Cryptocurrency platform Stellar (XLM) has expounded on plans to incorporate the high-volume micropayments Lightning Network, revealing technical specifications and planned implementation dates.
Stellar’s co-founder Jed McCaleb had been mulling ways to expand support for smart contracts for some time, and although the company has been aware of Lightning’s potential for a while, the open platform officially announced its intentions to utilize the second layer payments protocol in its 2018 roadmap earlier this year.
In a blog post this week, Stellar detailed a timeline for the platform’s application of the Lightning Network.
Stellar supports more flexible payment channels called state channels. On April 1, Stellar plans to run a beta implementation of these state channels. On October 1, the company plans to debut state channels on Stellar livenet and launch Lightning Network in beta phase. On December 1, Lightning Network will move to livenet.
“This is a simple design for payment channels on Stellar, but there is still much work to be done,” Stellar said.
“We’re currently working on support for multi-hop payments, increased privacy and scalability, and interoperability with Lightning Network channels on other blockchains such as bitcoin.”
Stellar recently collaborated with Bitcoin Core developer Jeremy Rubin to optimize Lightning implementation. Rubin co-founded ventures such as Tidbit, the MIT Bitcoin Project and the MIT Digital Currency Initiative.
The Lightning Network is a decentralized system which utilizes smart contracts to enable instant payments across a large group. This network is capable of millions to billions of transactions per second. This speed and scalability is possible because the Lightning Network doesn’t create on-blockchain transactions for individual payments. However, the smart contracts can be enforced on-blockchain if issues or complications arise.
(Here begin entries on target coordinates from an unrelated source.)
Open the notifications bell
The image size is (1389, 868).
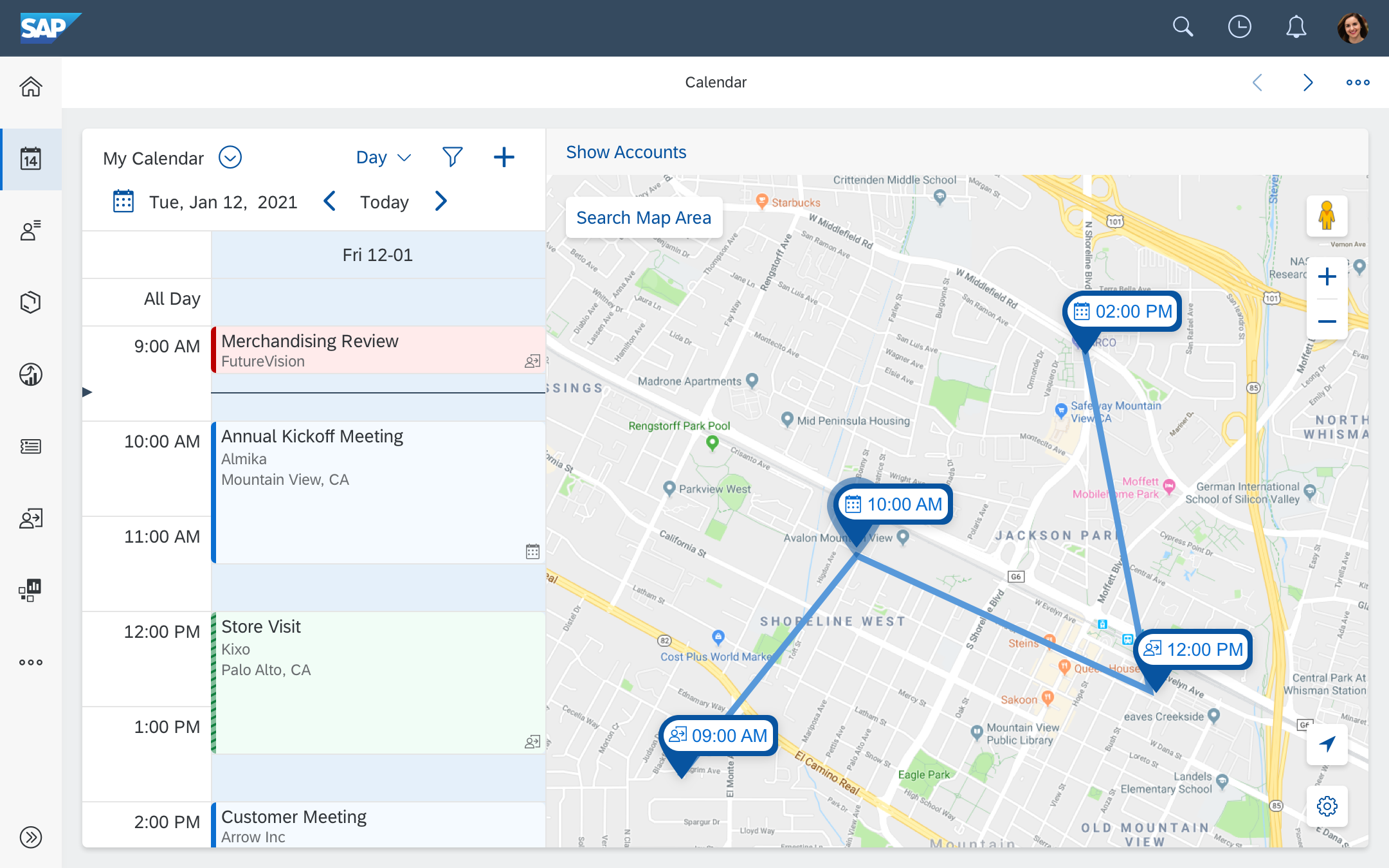pos(1296,27)
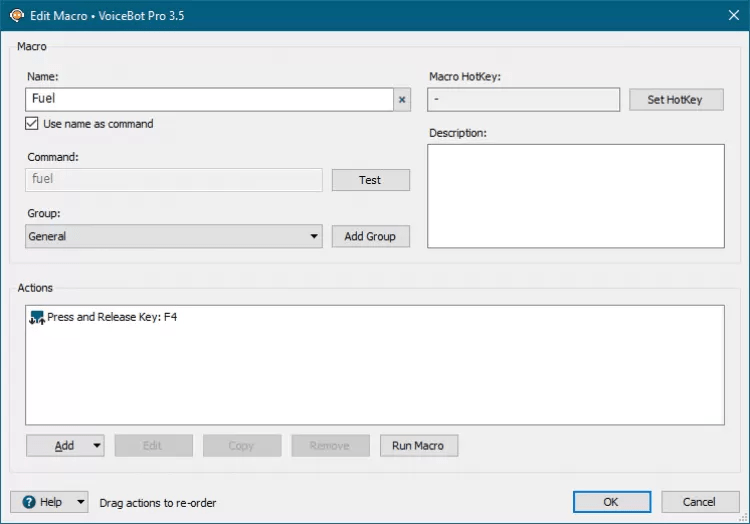Click the VoiceBot app icon in title bar

[x=15, y=15]
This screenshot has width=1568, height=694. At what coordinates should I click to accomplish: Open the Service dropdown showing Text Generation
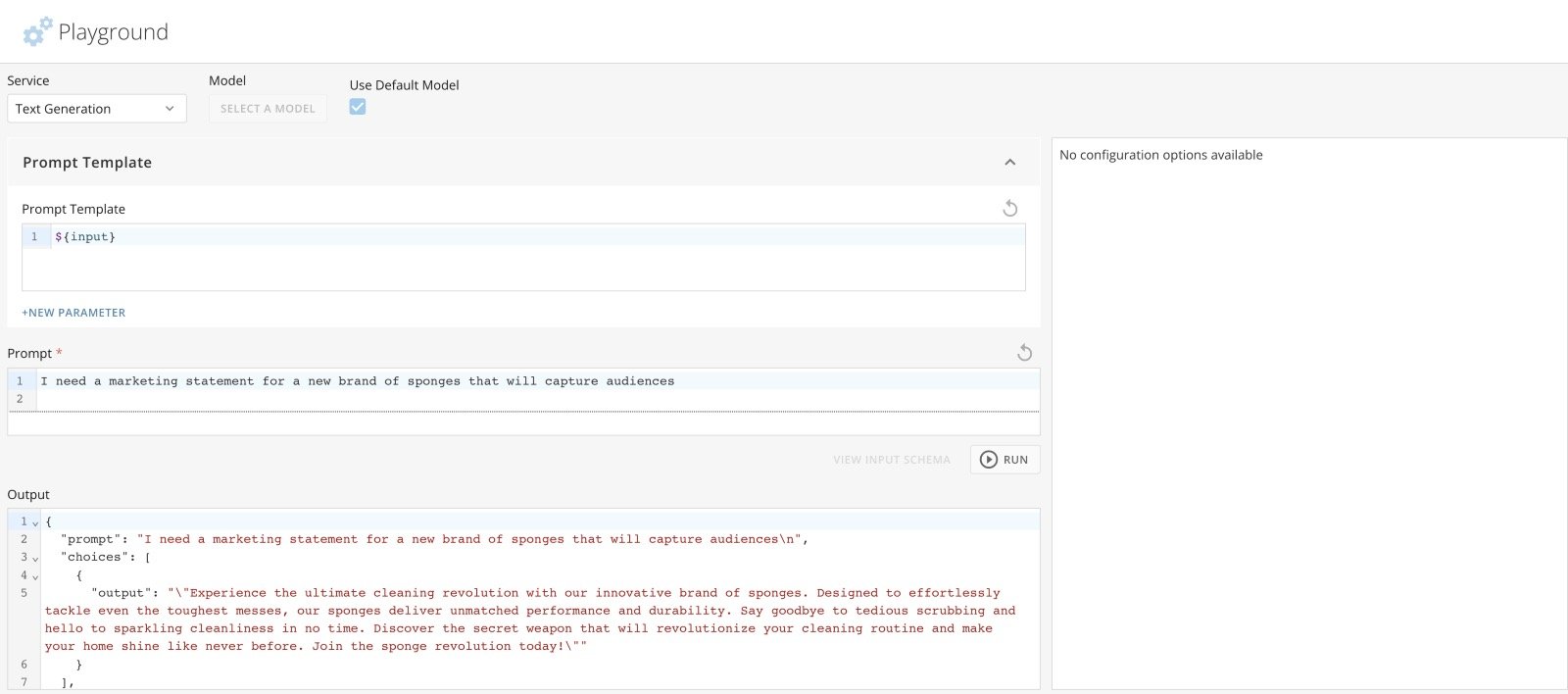pyautogui.click(x=96, y=108)
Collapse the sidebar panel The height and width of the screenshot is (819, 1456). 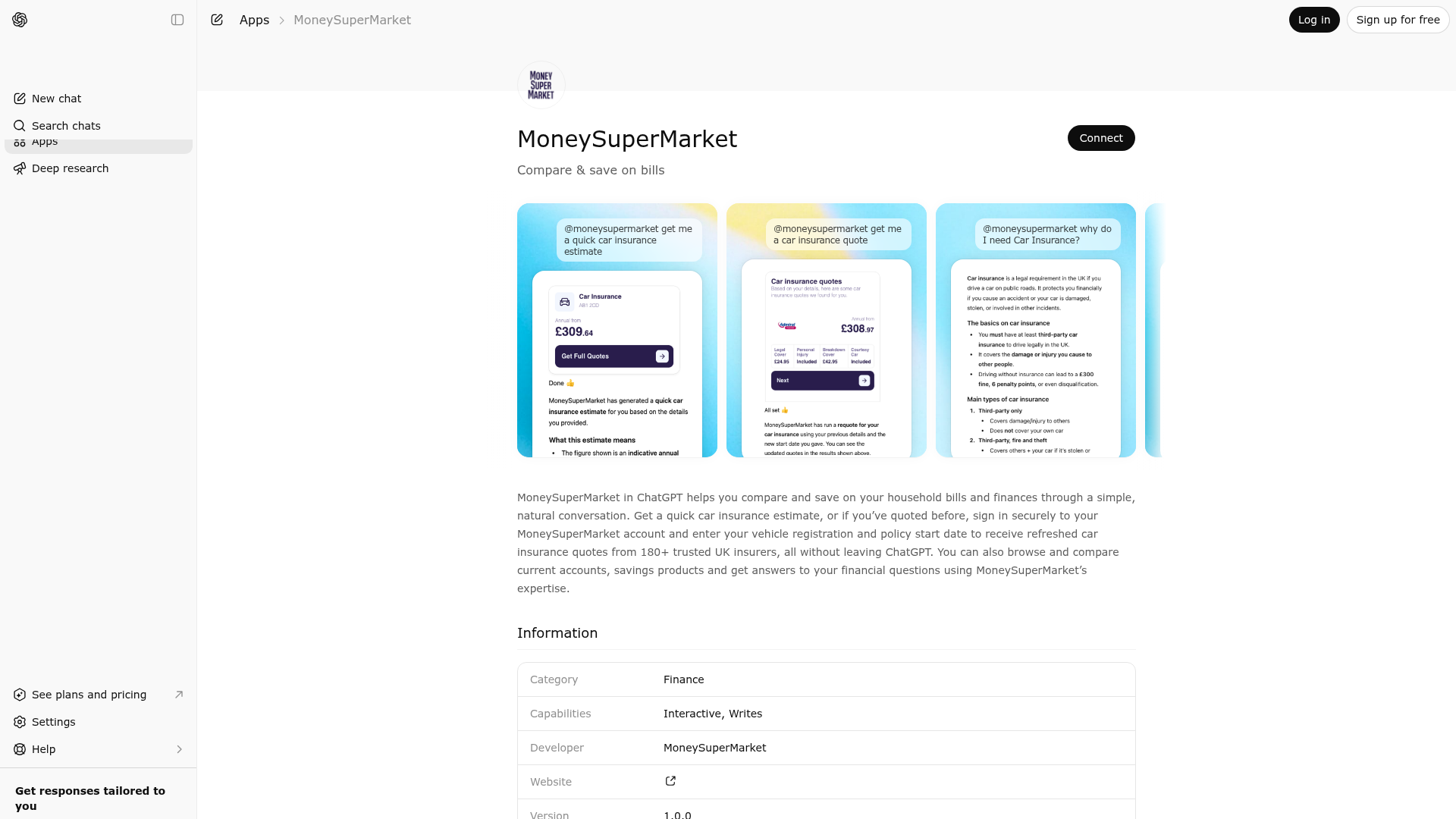point(177,20)
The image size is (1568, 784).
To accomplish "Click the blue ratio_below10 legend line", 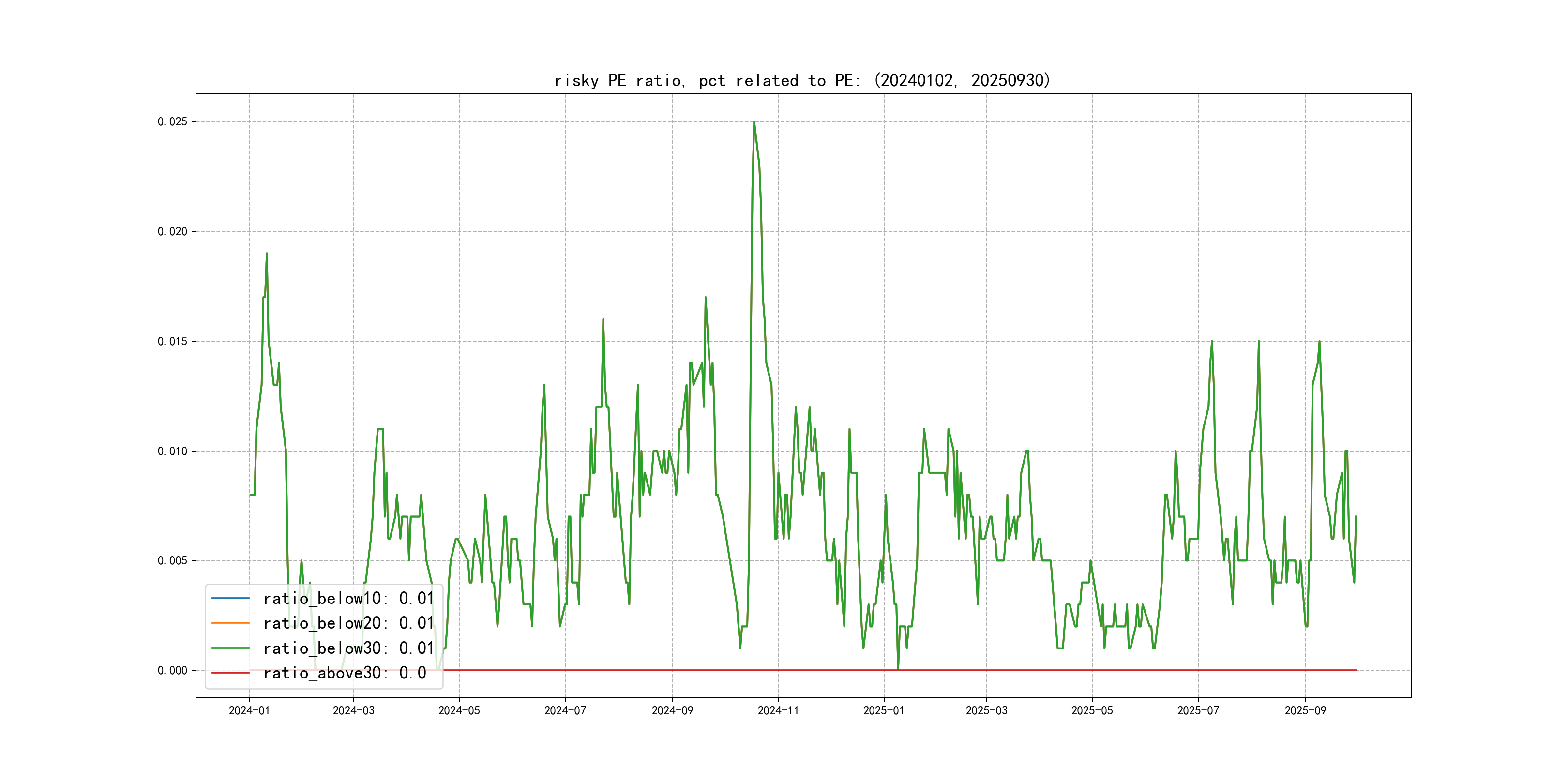I will click(x=230, y=598).
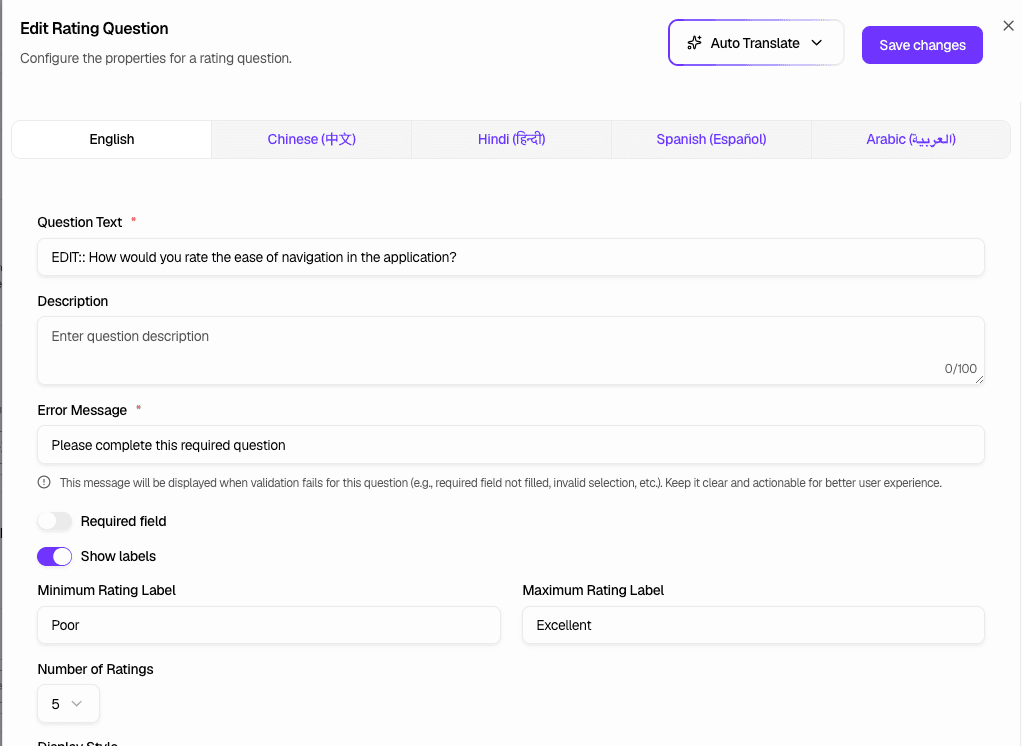The height and width of the screenshot is (746, 1022).
Task: Switch to the Chinese (中文) tab
Action: 310,139
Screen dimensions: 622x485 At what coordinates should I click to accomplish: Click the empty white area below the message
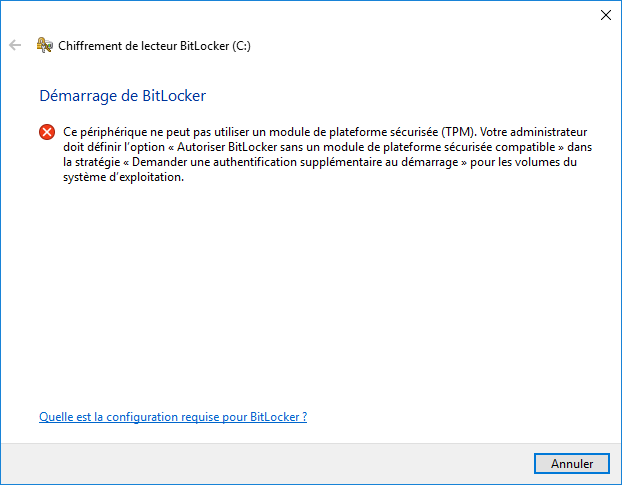pyautogui.click(x=309, y=293)
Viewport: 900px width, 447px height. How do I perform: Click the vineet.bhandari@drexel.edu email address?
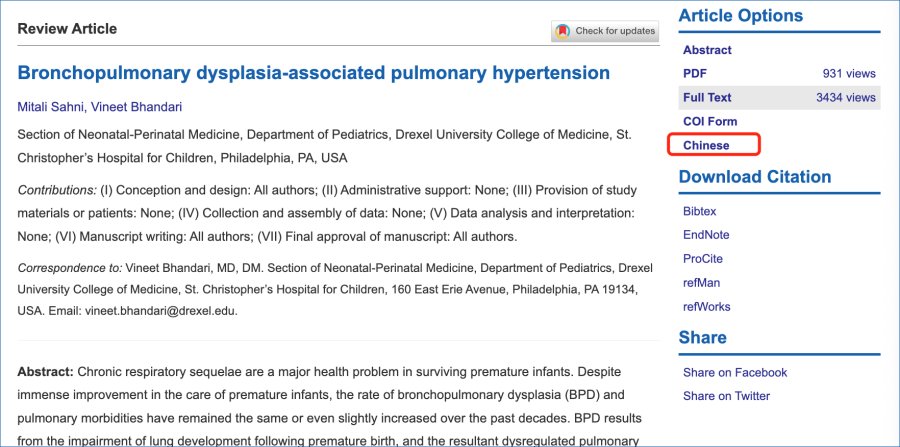coord(160,312)
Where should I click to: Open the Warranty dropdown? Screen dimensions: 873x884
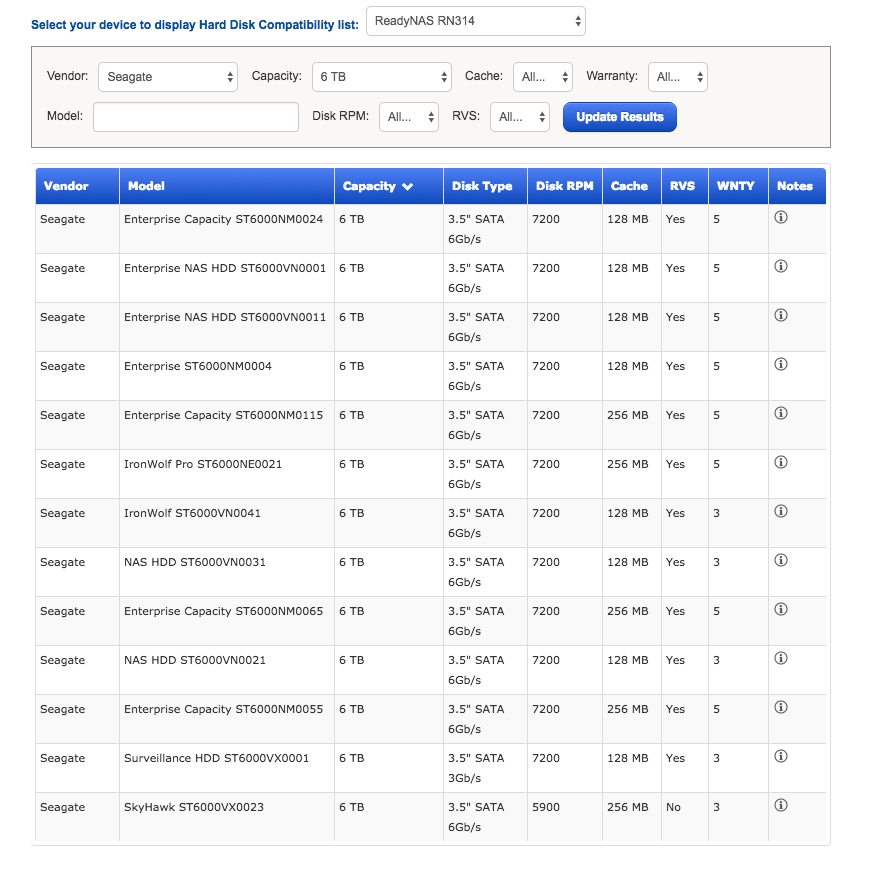coord(678,75)
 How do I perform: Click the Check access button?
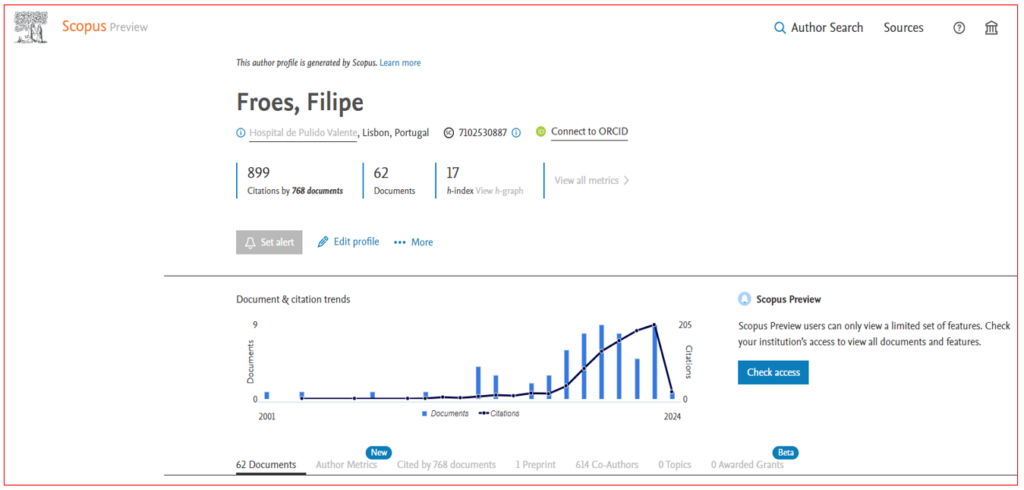pos(773,372)
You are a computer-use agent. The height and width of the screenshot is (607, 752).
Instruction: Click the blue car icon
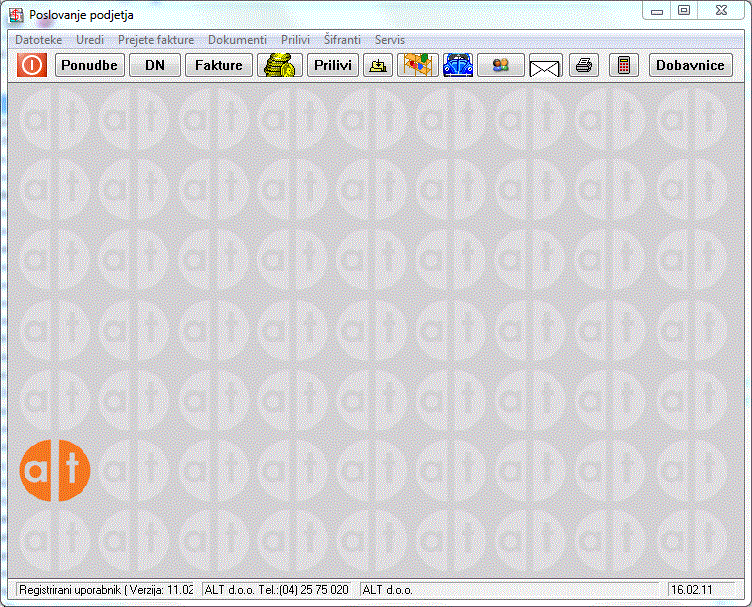point(458,65)
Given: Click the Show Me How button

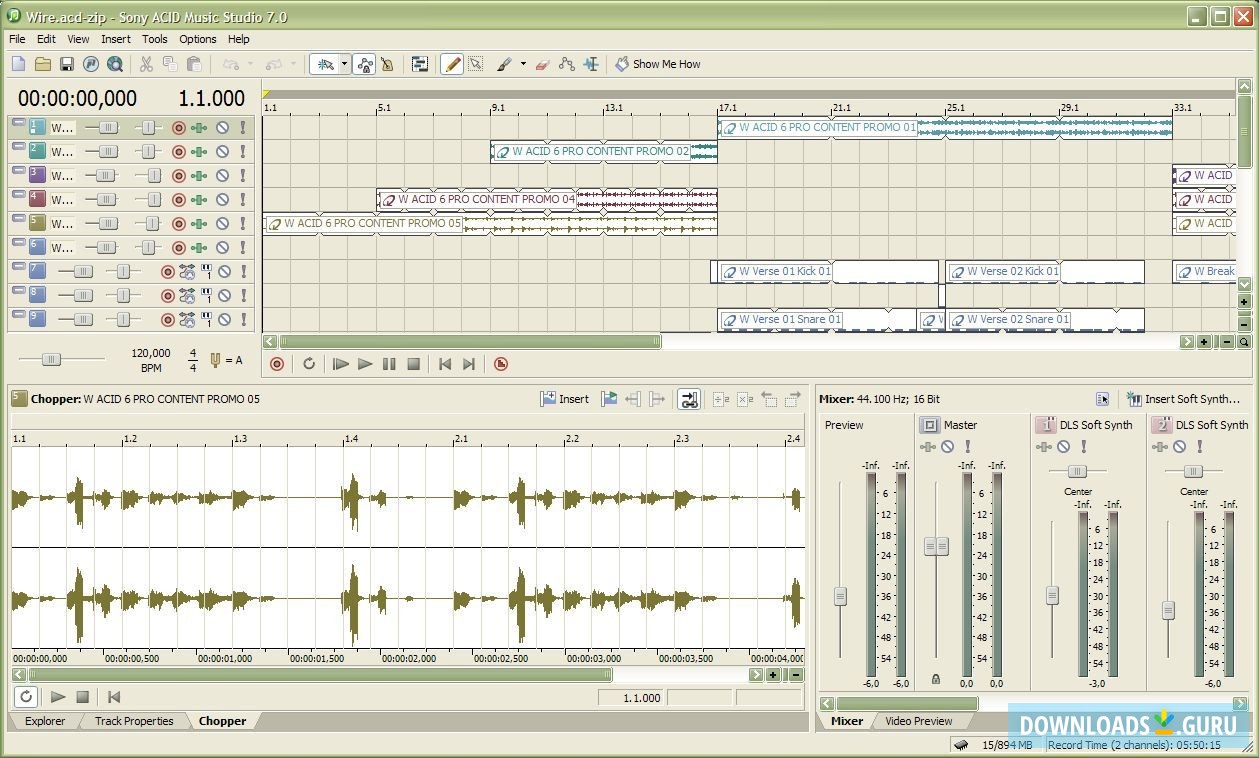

Lightning is constructed from building blocks known as payment channels. The concept behind payment channels is simple but powerful. They allow users to open a channel off-chain and transact there instead of on the public ledger. Because they’re off-chain, transactions in the channel can be extremely fast and cheap, but similar to on-chain transactions, there’s no counterparty risk. When the channel participants are ready to go their separate ways, they close the channel and settle back to the public ledger. No matter what happened in-channel, the rest of the world only sees that final transaction. It’s like showing someone the last frame of a movie; from that one still, there’s no way to unpack the rest of the film.
The Lightning Network as explained by Stellar
In January, a Redditor claimed to have settled the first-ever, real-world transaction on the Lightning Network. The Reddit user revealed that the transaction was completed on January 14, after spotting a tweet by Virtual Private Network (VPN) provider TorGuard, explaining they were accepting Lightning Network bitcoin payments.